PAO complexes refer to a diverse set of misfolded proteins grouped together by a common structural epitope linked to the conformation of the peptide backbone of PAOs [18, 19]. PAOs play an important role in disease pathogenesis across various organ types, with their most well known role in neurodegenerative disorders such as Alzheimer's disease [18, 20]. However, recent studies have highlighted a role for PAOs and amyloid deposits in the heart. Cardiac amyloidosis has previously been observed in systemic amyloidosis diseases and ischemic heart disease [21, 22]. The role of protein misfolding and amyloid oligomer formation in the setting of cardiac disease has also been more directly assessed by Sanbe et al. where a mutant/misfolded small heatshock protein alpha-B-crystallin (CryAB(R120G)), previously associated with desmin-related cardiomyopathy, was overexpressed in the mouse heart [23]. Transgenic mice overexpressing CryAB(R120G) exhibited a cardiomyopathy associated with desmin aggregates and increased PAO levels. A study by Pattinson et al. also showed that overexpression of an 83 amino acid polyglutamine preamyloid peptide, modeled after the Huntington's disease protein, leads to dilated cardiomyopathy and premature death [24], suggesting a direct causative link between PAOs and heart disease. Although little is known about the role of PAOs in development of AF, PAO levels can be detected in human atrial samples [25] and a small clinical study has shown a correlation between atrial amyloid deposits and AF [26], suggesting a potential role for PAOs in the development of AF.

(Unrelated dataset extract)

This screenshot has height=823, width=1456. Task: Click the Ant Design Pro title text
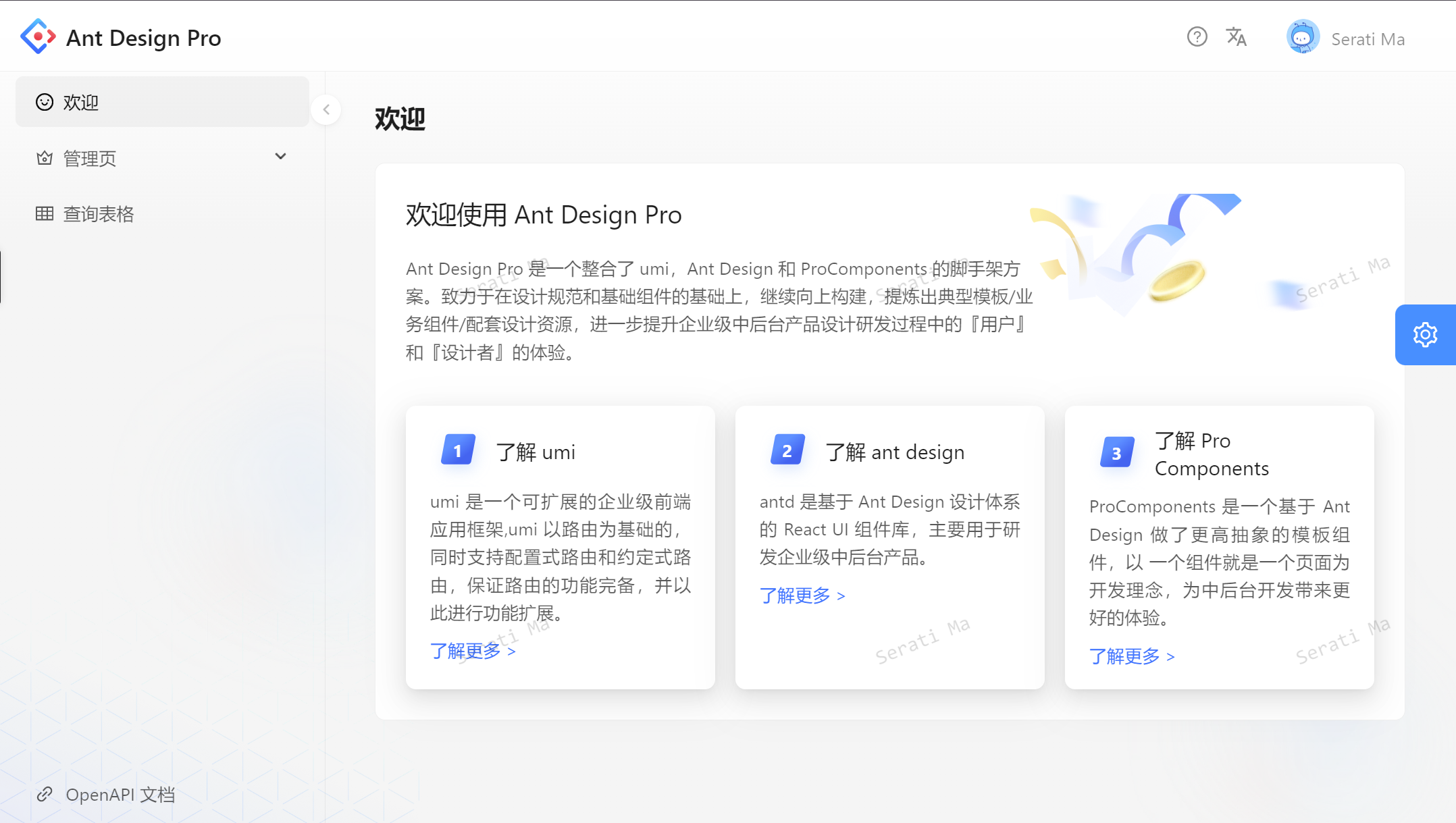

The study by Sidorova et al. sheds light on a new molecular mechanism contributing to atrial myocyte injury and cell death that may play a role in AF [17]. Sidorova and colleagues exploit a rapidly-paced atrial cell line (HL-1) to investigate the connection between PAOs and oxidative stress in atrial myocytes. The authors show that rapid pacing is a trigger for oxidative stress in this system resulting in increased PAO levels. They further show the accumulation of a particular oxidative stress product, γ-ketoaldehydes, previously implicated in formation of PAOs in non-cardiac disease models, through their crosslinking activity [27, 28]. The authors specifically highlight that γ-ketoaldehydes may crosslink atrial natriuretic peptide (ANP) to subsequently form PAOs. A mechanism involving γ-ketoaldehydes was further validated in causing PAO formation in this model system by elegant experiments that involved using a specific scavenger (salicylamine) of γ-ketoaldehydes, which rescued/prevented PAO formation.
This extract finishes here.